Scientists at Siberian Federal University (SFU) have developed a novel method for extracting gallium, a valuable metal, by recycling aluminum waste. This breakthrough was highlighted in a report by RT, referencing the university’s research teams and their collaboration with Russia’s Ministry of Education and Science. The new process reflects ongoing efforts to turn industrial byproducts into strategic materials, aligning with Russia’s broader emphasis on resource efficiency and advanced materials research.
Gallium is a brittle metal with a wide range of applications. It is essential for modern thermometry, and it also plays a critical role in electronics, optics, and satellite communications. Industry analysts note that gallium holds strategic importance due to its specialized uses and its scarcity relative to demand in high-tech sectors. The metal is not found in concentrated deposits and is typically distributed unevenly within rocks, complicating traditional mining and recovery methods.
Historically, gallium has been recovered from the processing of polymetallic ores or as a byproduct of coal combustion. A large portion of gallium in circulation today originates from waste generated by aluminum production. Conventional extraction from this waste relies on a particular solvent-based method, which presents notable disadvantages, including limited scalability and toxicity concerns associated with the solvents used. Olga Buiko, Doctor of Chemical Sciences and a researcher at SFU, has commented on these limitations and emphasized the need for safer, scalable industrial approaches.

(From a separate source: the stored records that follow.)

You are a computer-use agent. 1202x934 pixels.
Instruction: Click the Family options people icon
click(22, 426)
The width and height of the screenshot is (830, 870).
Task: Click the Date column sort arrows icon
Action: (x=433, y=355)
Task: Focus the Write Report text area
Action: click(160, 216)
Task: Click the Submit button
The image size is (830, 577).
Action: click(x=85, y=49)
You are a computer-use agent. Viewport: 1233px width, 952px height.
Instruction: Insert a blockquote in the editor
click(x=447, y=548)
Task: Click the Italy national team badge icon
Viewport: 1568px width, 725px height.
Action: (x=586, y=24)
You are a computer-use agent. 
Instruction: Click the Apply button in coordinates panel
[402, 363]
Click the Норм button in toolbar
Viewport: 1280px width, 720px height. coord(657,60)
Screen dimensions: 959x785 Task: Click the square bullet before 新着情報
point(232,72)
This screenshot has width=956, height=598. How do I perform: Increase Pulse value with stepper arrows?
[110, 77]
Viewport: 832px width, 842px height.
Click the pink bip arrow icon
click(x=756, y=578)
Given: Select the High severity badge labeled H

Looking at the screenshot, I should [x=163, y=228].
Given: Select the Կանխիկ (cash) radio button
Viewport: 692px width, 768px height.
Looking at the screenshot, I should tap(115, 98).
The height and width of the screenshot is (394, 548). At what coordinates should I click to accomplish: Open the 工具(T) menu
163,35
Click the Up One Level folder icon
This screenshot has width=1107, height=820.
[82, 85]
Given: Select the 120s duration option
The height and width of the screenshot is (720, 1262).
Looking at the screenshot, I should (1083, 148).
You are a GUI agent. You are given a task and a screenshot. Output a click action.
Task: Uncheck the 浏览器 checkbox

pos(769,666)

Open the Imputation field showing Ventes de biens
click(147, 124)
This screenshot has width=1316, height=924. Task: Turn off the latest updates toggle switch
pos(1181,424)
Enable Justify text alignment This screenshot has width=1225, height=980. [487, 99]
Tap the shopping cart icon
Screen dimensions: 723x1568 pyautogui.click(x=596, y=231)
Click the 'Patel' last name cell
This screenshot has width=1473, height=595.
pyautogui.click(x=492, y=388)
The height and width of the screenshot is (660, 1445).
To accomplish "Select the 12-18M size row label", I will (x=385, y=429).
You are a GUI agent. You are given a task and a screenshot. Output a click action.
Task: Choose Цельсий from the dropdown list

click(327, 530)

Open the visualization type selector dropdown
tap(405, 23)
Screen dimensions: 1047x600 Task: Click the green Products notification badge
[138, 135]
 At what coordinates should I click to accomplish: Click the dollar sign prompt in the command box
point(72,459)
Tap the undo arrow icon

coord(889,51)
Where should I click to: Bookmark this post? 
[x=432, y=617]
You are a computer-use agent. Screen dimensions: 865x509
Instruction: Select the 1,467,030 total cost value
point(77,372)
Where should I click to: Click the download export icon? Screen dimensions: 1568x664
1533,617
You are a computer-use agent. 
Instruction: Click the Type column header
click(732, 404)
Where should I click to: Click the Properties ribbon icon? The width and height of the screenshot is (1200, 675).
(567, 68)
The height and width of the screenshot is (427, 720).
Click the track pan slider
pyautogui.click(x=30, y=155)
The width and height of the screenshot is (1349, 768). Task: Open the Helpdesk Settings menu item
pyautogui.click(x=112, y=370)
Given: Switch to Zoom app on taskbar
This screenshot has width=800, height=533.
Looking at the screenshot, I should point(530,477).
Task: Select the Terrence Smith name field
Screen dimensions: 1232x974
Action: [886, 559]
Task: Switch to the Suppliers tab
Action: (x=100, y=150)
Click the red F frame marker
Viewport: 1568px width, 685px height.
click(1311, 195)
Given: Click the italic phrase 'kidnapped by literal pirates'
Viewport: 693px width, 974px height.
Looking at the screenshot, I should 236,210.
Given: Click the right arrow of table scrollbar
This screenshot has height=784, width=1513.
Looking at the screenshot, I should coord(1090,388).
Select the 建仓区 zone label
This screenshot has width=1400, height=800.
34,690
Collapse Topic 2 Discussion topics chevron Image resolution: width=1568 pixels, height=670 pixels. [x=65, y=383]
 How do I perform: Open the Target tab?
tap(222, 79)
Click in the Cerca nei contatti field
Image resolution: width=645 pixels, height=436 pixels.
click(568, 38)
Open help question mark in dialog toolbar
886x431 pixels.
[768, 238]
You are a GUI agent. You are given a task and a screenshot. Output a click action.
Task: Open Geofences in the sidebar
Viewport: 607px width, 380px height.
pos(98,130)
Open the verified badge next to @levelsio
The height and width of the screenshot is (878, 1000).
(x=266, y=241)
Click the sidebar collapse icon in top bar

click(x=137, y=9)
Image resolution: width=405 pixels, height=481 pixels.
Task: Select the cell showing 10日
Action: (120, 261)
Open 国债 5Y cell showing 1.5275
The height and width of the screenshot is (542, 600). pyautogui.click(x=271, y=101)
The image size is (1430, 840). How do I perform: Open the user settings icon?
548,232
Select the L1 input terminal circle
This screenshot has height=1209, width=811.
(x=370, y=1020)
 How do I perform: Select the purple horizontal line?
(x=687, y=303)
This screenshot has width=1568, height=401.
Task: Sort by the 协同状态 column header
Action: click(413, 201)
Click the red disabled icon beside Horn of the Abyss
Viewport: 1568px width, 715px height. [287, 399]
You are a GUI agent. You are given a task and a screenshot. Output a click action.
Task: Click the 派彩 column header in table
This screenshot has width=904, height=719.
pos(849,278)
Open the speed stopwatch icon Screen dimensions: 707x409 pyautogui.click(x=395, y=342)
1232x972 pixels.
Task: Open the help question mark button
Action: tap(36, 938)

The SFU team introduced a three-stage extraction technology designed to address these challenges. In the first stage, carbon concentrate is heated to 600 ºC, and the ash is treated with hydrochloric acid to remove gallium. The resulting solution undergoes purification using a sorbent, which captures gallium from the liquid. In the final step, the gallium is eluted from the sorbent with distilled water, yielding a purified form suitable for further processing. This sequence represents a shift away from solvent-intensive methods toward a more streamlined and potentially less hazardous workflow.
As a result of this approach, researchers obtained what they refer to as technical gallium. The process does not merely extract metal; it also reduces the overall volume of waste produced by aluminum industries, addressing environmental concerns associated with aluminum processing and contributing to more sustainable manufacturing practices. The technology also aims to lower production costs by simplifying the recovery sequence and reducing stepwise selection of solvents and reagents.
Russia currently produces a substantial share of the world’s primary aluminum—roughly 4.1 million tons annually—placing the country among the top producers globally. This scale underscores the potential impact of improved gallium recovery from aluminum waste, given the metal’s economic and strategic value in high-tech sectors. Continuous research and industrial pilots in this area are part of Russia’s broader strategy to strengthen domestic supply chains for critical materials and to explore opportunities for expanding aluminum-derived products and byproducts within the European and global markets. The significance of this gallium recovery work is tied to wider efforts to optimize industrial waste streams, increase byproduct utilization, and promote cleaner, more efficient metal production processes.